Daily Show correspondent Hasan Minaj has a rapid fire and engaging delivery in his one-man show, "Homecoming King." Originating as a Moth story about a traumatic prom experience, the show walks a line between stand-up and monologue and Minaj walks us through his childhood as an Indian immigrant growing up in California. He taps into the feeling of being the other, an outsider peering in, but what really sets the show apart is his fearlessness, or maybe more accurately, need to not gloss over his regrets. It's particularly moving when he talks about how he treated his sister. While there's some fat around the edges that could be trimmed, the power of the show is undeniable.

I first saw the story of "Therese Raquin" in the disaster that was the musical "Thou Shalt Not." This is something I remembered at intermission in horror. As overblown as that show was, Evan Cabnet's highly stylized production heightens the grotesque and tragic comedy of the doomed, particularly with the help of Gabriel Ebert as the world's most unappealing spouse. Darkness surrounds Beowulf Boritt's imposing and intricately constructed set, and Keira Knightley does an epic amount of pouting as the unhappiest housewife in the world. Helen Edmundson's characters (from Emile Zola's novel) are outsized archetypes existing at the furthest ends of the personality spectrum. What stuck with me the most though was how differently the story might have turned out if divorce was a viable option.

On the cocktail front, one of my favorite bars (The Dead Rabbit) launched their first book a couple weeks ago. A combination of recipes and history, the dark bound manual captures an endless array of drinks that make you think. The Spider uses absinthe as a suggestive ellipses rather than the standard exclamation mark, letting the gin and lemon shine through. Green tea rounds out the flavors and makes this one of the more quaffable concoctions of Sean Muldoon and Jack McGarry.
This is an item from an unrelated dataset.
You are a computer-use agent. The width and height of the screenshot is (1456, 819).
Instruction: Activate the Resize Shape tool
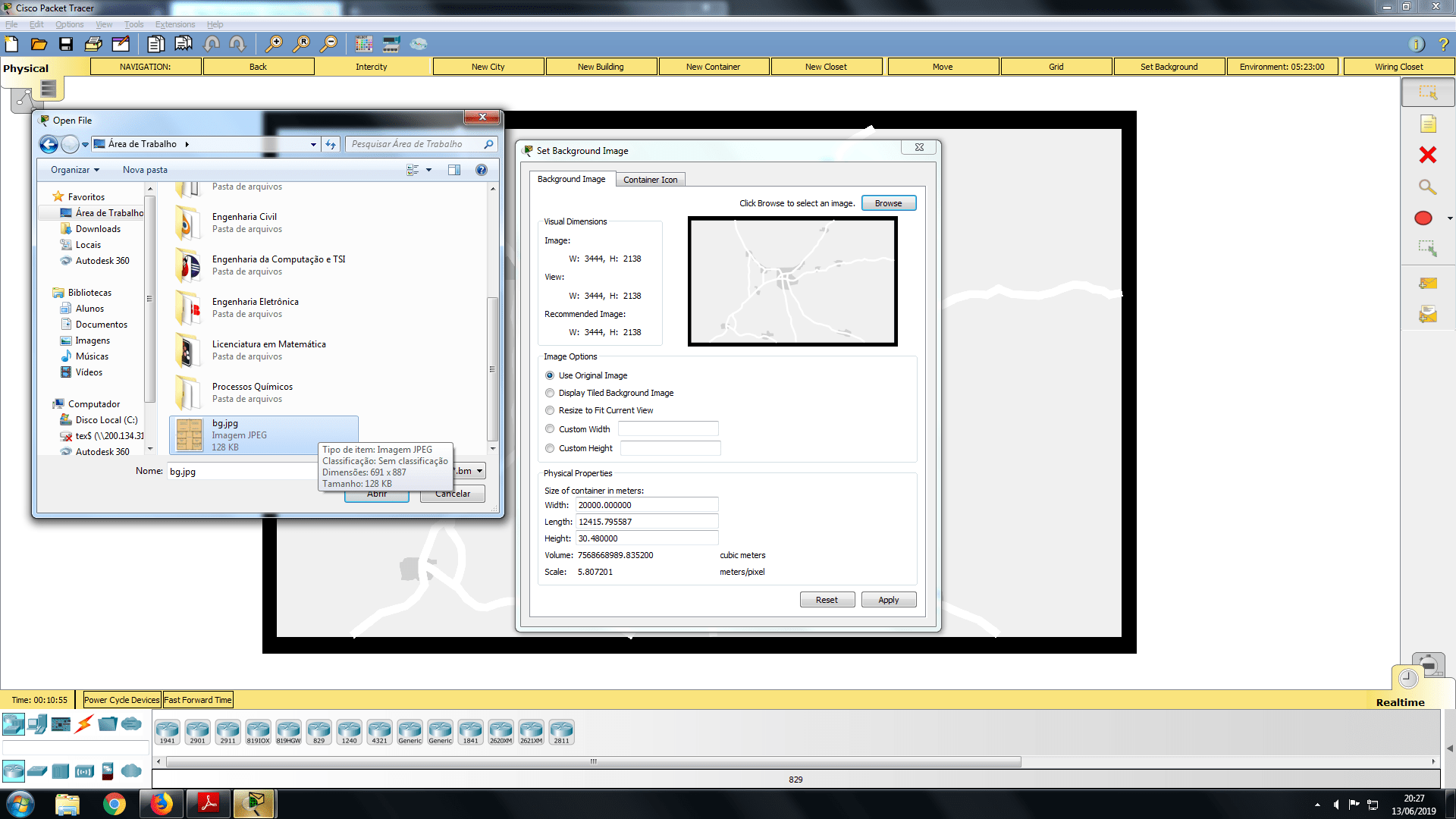pyautogui.click(x=1428, y=248)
This week the tropical mid-century-tinged escape (think Don Draper on vacation and armed with a time machine), The Happiest Hour, turned one and celebrated with a parade of drinks, including a few new ones for the fall. Belle of the Ball blends mezcal with heat while the Young Grasshopper is like finding your face submerged in a liquefied bowl of Andes mints. Not nearly as sweet as it sounds, this would make a whimsical digestif after The Happiest Burger. A high-class burger with a low-rent soul, it takes a soft bun reminiscent of In-N-Out and fills it with top-notch ingredients like confit onions. The happiest surprise of the evening was a new speakeasy-like addition called Slowly Shirley, which serves moody nightcaps like a mescal doused old fashioned. Accessed from a sliding door adjacent to the basement bathroom, the dimly lit bar with small tables scattered throughout feels like a secret.

The secret might be out at the Food Film Festival. Held this year at AMC on 42nd street, the theater for the Food Porn Party was packed. More filmic amuses than short films, the lineup awakened taste buds I didn't know existed. Watching "Ravioli Perfection," I got excited by the mere cutting of the dough. Then just as the image faded, ravioli appeared in front of me in a tiny bowl. This happened eight times during the screening...and then the ramen was served. It was from Cocolo in Berlin and was delicious. A mixed berry tart from Four & Twenty Blackbirds in Gowanus and a chocolate and onion tart from Dirt Candy on the Lower East Side were equally memorable and easier experiences to replicate in the near future.